For quite some time now, this newspaper among others, has been urging the Government to get this autonomous think-tank functioning, given the strategic importance of Sri Lanka and the undercurrents in the world of international relations. But, no; for some petty reason, the Government stubbornly ignores the visionary concept of such an institute which bears the name of its founder - and the Government is now running helter-skelter to collate material and put together a white paper that will challenge the various allegations contained in that report.
It is only now that the gravity of the situation has sunk in -- that a group of Western nations, piqued by the way they were treated in the last stages of the war against terror in Sri Lanka (2009) and its aftermath have ganged up with an agenda that is aimed at having serious ramifications on this Government's leadership and carrying with it, the threat of economic and other sanctions against the country.
That the Government had a 'success story' on the battlefield would have been a story worth telling the world. Instead, the government leaders behaved as if they were suspects of some crime wanting to hide their fingerprints. They made a hash of things from the beginning. Ill advised and cocky, they took this lightly, underestimating the ways and wiles of the Western powers behind what is ex facie, a damning report.
The report itself which is now in the public domain (readers can see some of the highlights on ST 2 pages) is replete with factual inaccuracies, contradictions, speculation, downright clumsiness and allegations presented as facts -- unworthy of such an exalted organisation.
One would expect such a high profile panel not to make such silly mistakes as referring to Sri Lanka's Defence Secretary as Mr. Basil Rajapaksa (page 48) or to the "thousands of deaths" in the 1983 riots, or to suspected LTTE cadres being removed to separate camps where they were held "for years" (page 50) when it is not even two years since the war ended. Such tardiness with names and figures is matched by some horrendous allegations made on purely speculative information. For instance, the report dwells on so serious a charge as rape committed by the Security Forces. These charges are made in print on the basis of "naked photographs of LTTE female cadres" and the irresistible conclusion is arrived at - that they "may have been raped or sexually assaulted".
Rape as a weapon of war is a heinous war crime and the panel of experts must provide substantive evidence before making such a serious allegation. One would hope the Government's answer would call for proof, and if such proof does exist, severely punish the culprits or otherwise, call for a public apology from each member of the UN panel for spreading such a canard.

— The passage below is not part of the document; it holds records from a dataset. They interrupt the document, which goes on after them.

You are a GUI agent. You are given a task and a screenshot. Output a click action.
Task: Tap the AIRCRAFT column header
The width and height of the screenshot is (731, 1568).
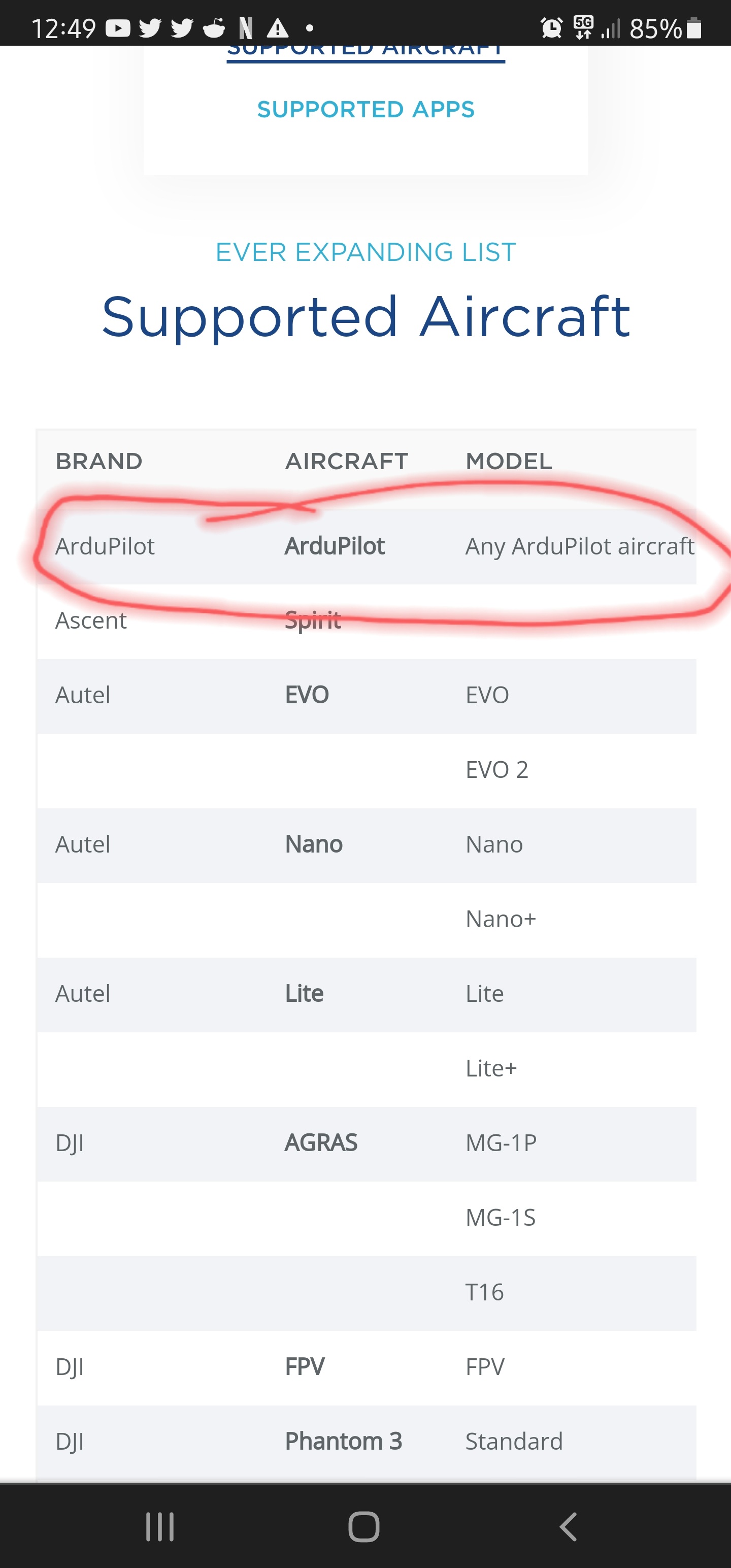[x=346, y=462]
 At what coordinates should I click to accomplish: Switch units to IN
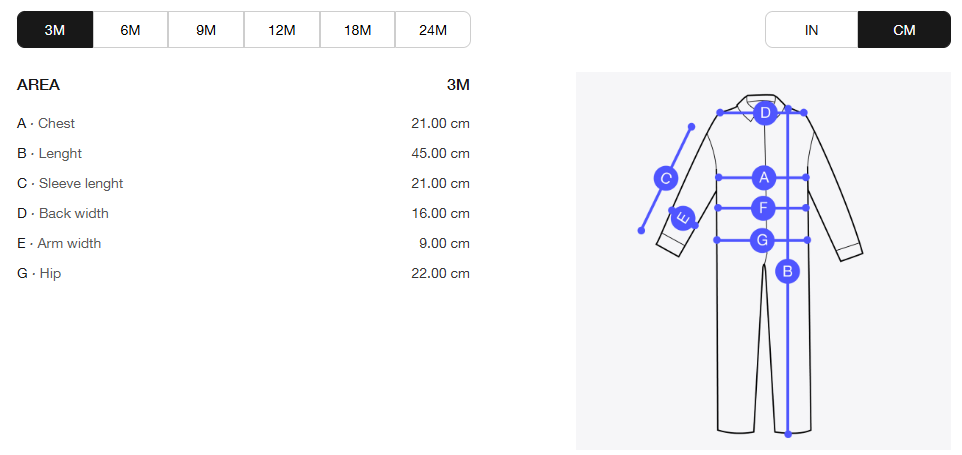(811, 29)
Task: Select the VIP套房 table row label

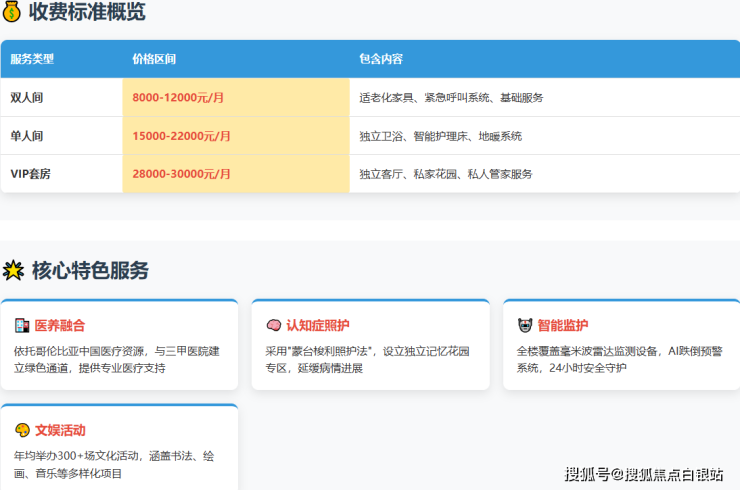Action: (x=32, y=174)
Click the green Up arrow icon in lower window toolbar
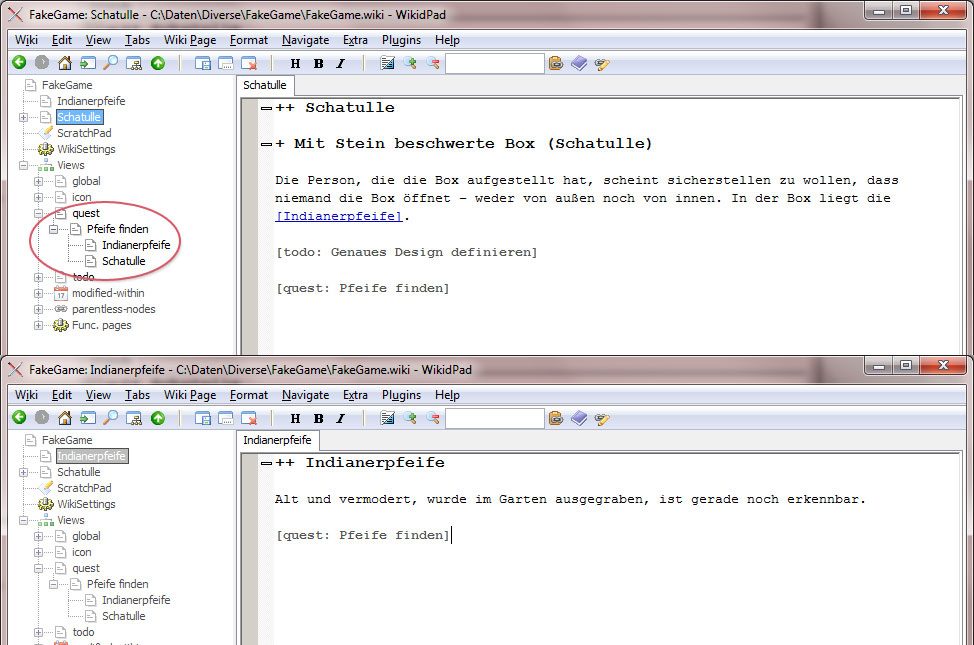974x645 pixels. (x=158, y=418)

The panel admits that Accountability Standards cannot be applied in a 'vacuum' and on page 20 of the report states that their fact-finding could not be conducted according to UN practices and therefore "does not reach factual conclusions". Then, the panel concedes that it was not on a fact-finding or investigative mission, but only to "assess" the credibility of information from a variety of sources "based on information at hand".
The report has willfully omitted the mention of the sources of the information except in the case of some satellite imagery the panel has sourced to the UN's own Military Division. The report also goes well beyond its mandate by discussing political accountability, good governance and the gradual breakdown of power-sharing institutions in Sri Lanka, which a large section of Sri Lankans themselves have issue with; never mind that this is hardly within the panel's scope.

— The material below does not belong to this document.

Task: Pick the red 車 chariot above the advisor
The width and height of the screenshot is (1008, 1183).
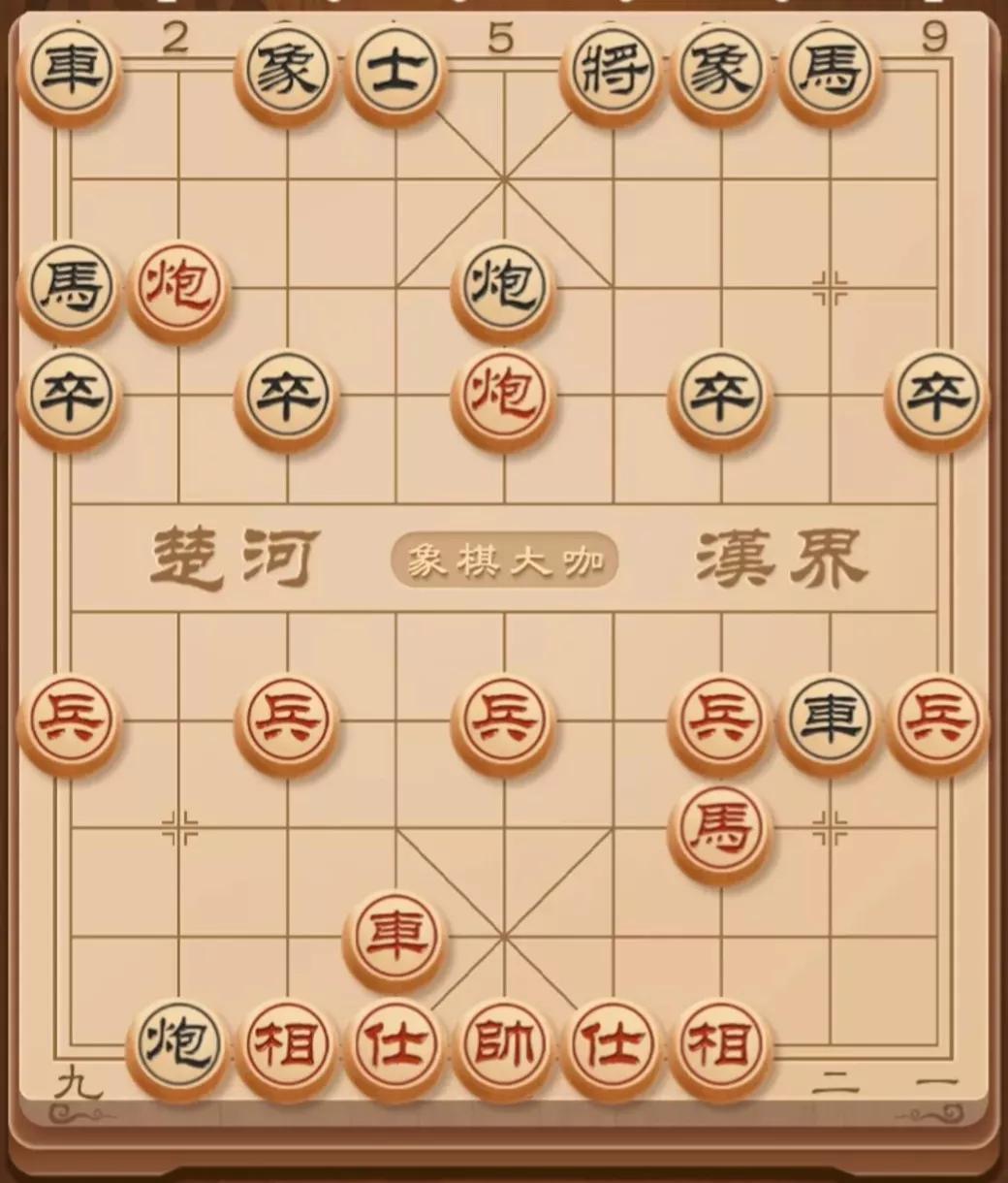Action: pyautogui.click(x=394, y=936)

This patently gives the panel's hand away -- that of a bigger agenda behind the motives for this report, as the Government rightly claims.
These extraneous references range from the ignoring of the demands of the 'moderate' Tamil political parties in the 1950s and 60s to the 1978 Constitution, and the Executive Presidency - all cited as contributory factors and the historical basis for separatist militancy; but the panel is blissfully ignorant of India's role in fermenting the insurgency in the early years, the geo-political dynamics of the time, and the LTTE's chronology of ethnic cleansing and murder of its own brethren it labeled as 'traitors'.
As was to be expected, President Mahinda Rajapaksa has taken full advantage of the report to boost his own standing by exploiting the popular support in the country for the war effort. He has plunged into the Deshapremi (patriotism) highway and called for national unity and a show of strength on International Workers Day (May 1) against the UN's Western-backed agendas. Unfortunately, this is a political show of the ruling coalition of parties and not a national event which would have attracted wider support than a partisan rally.
Furthermore, the continued incarceration of the then Army Commander who helped steer the ground forces to victory against a ferocious enemy also tends to make the call for national unity somewhat farcical.
The UN report's findings must be clinically shredded to pieces. The Government must point out the UN Charter -which proclaims the inherent right granted to a sovereign state to self-defence. But just as much as the panel of so-called experts has mixed its apples and oranges, the Government too cannot keep demanding national unity when its own conduct is under scrutiny at home. It can no longer ignore calls from home, for political accountability and good governance by forever relying on the people's patriotic fervour to bail it out of difficult situations.